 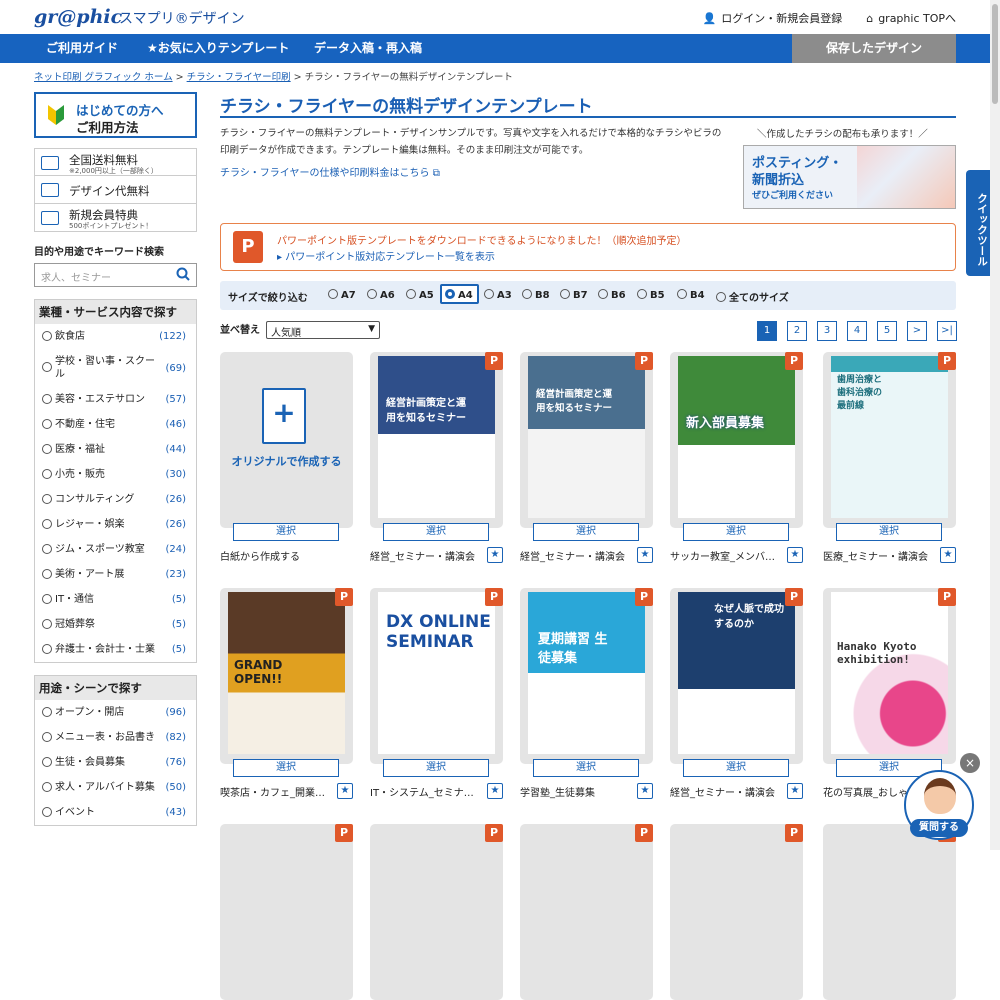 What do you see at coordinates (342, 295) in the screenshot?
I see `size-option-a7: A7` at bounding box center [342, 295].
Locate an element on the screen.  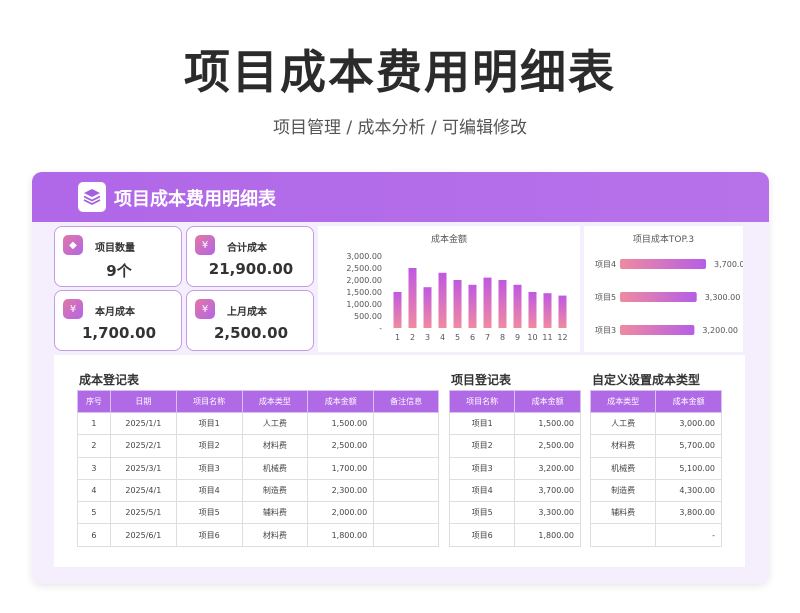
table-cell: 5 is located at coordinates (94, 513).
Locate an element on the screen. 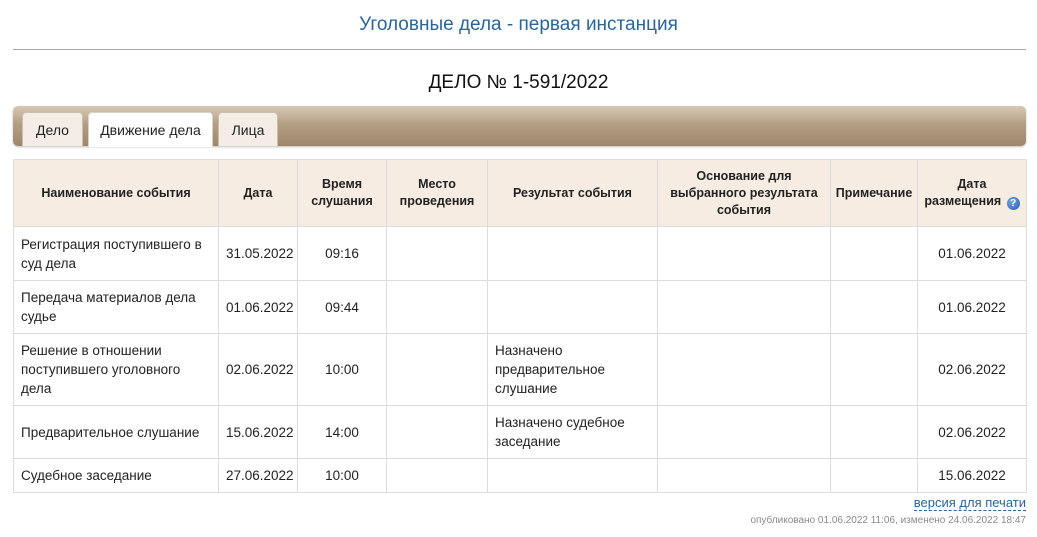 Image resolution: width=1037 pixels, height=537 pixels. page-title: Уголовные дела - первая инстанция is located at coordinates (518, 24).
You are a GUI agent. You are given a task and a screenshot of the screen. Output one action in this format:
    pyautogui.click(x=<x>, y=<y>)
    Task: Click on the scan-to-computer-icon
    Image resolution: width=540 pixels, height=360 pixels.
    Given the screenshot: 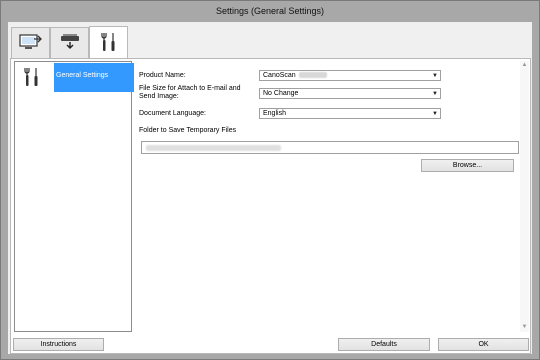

---

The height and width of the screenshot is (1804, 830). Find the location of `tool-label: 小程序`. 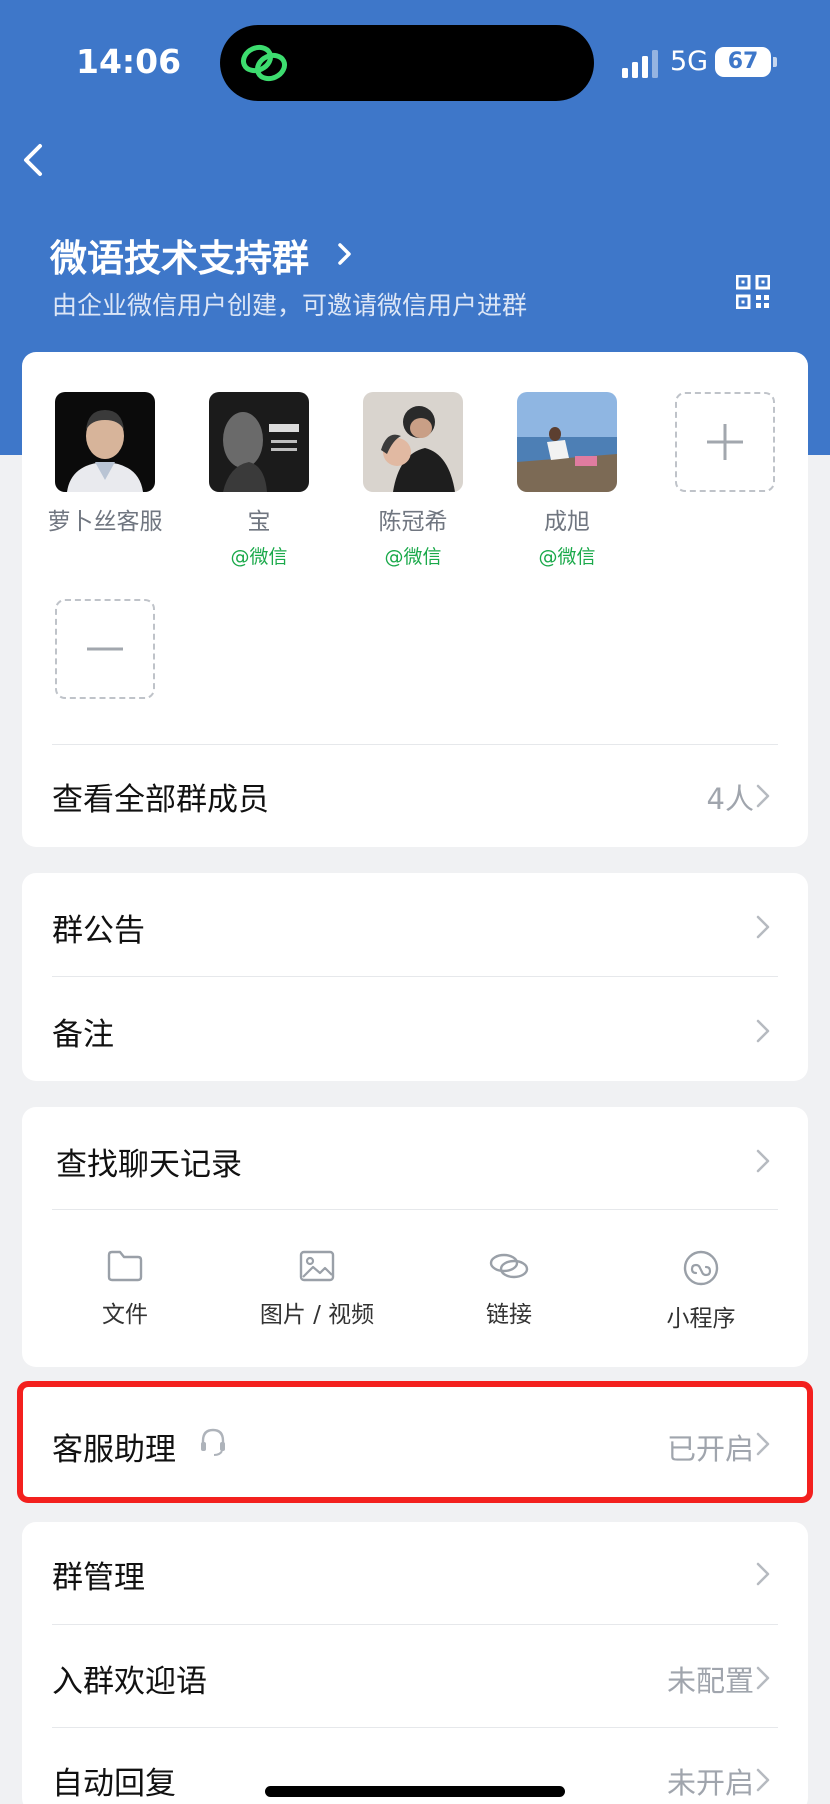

## Task instructions
Copy the lines from the one with "You are a GUI" up to and including the one with "Image resolution: width=540", swapping "scan-to-computer-icon" for "copy-icon" and leaving everything else unchanged. Give only those lines.

## Reply to the exercise
You are a GUI agent. You are given a task and a screenshot of the screen. Output one action in this format:
    pyautogui.click(x=<x>, y=<y>)
    Task: Click on the copy-icon
    Image resolution: width=540 pixels, height=360 pixels.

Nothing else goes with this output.